## [The request]
Return, without any change, every line from the one containing "Where should I click to: Open" down to the one containing "click(x=750, y=71)", both of those lines included.

## [Data to use]

(begin)

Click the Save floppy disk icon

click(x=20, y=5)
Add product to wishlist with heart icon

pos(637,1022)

(end)
(begin)

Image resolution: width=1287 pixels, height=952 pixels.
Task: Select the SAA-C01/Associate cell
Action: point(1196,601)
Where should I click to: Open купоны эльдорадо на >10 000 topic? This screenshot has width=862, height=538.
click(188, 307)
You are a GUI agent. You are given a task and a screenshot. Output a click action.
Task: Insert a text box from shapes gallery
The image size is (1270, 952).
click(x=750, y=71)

(end)
(begin)

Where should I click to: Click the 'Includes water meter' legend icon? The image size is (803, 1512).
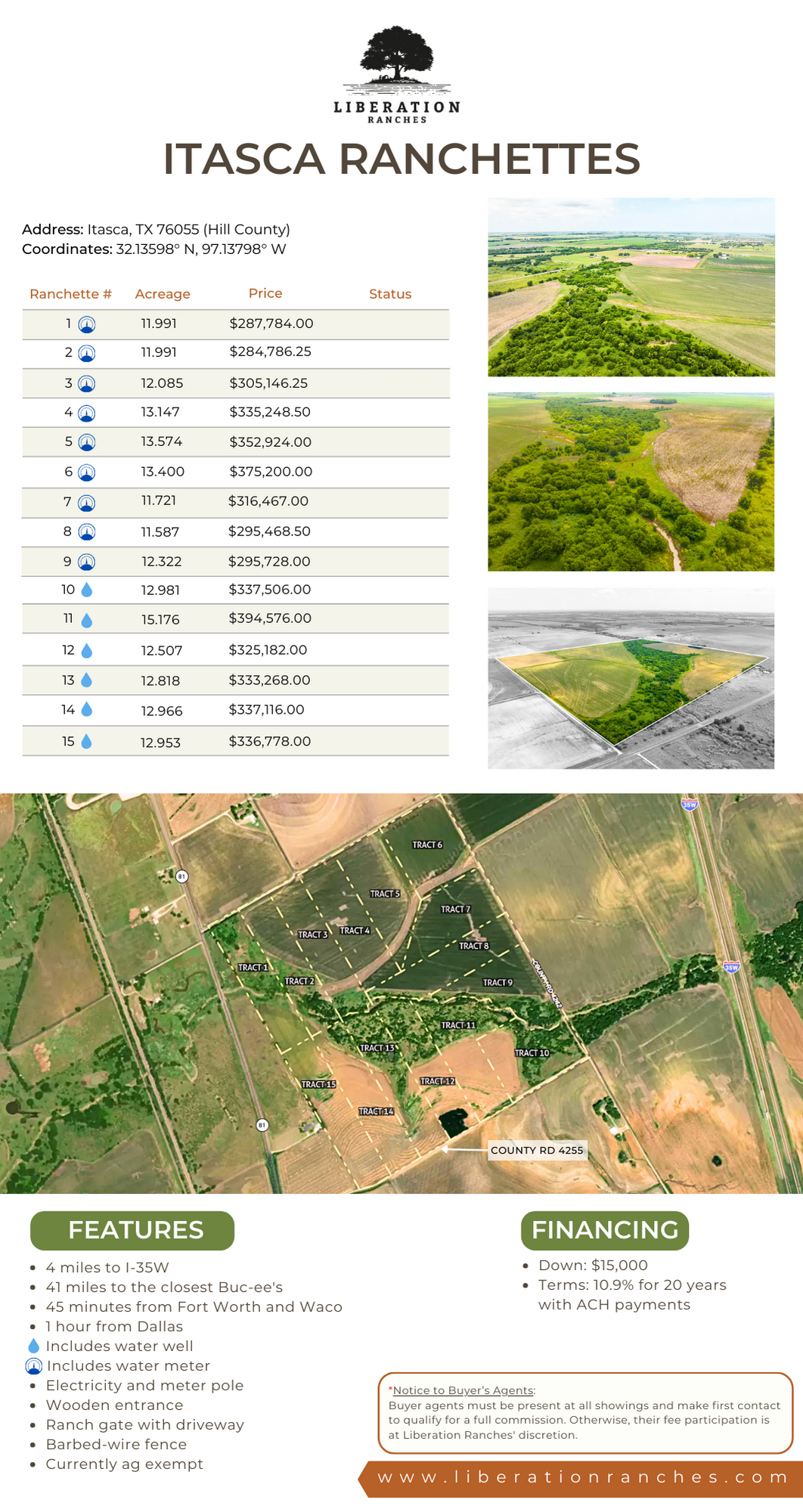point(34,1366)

(end)

## [Task output]
Where should I click to: Open купоны эльдорадо на >10 000 topic? This screenshot has width=862, height=538.
click(188, 307)
You are a GUI agent. You are given a task and a screenshot. Output a click action.
Task: Insert a text box from shapes gallery
The image size is (1270, 952).
click(x=750, y=71)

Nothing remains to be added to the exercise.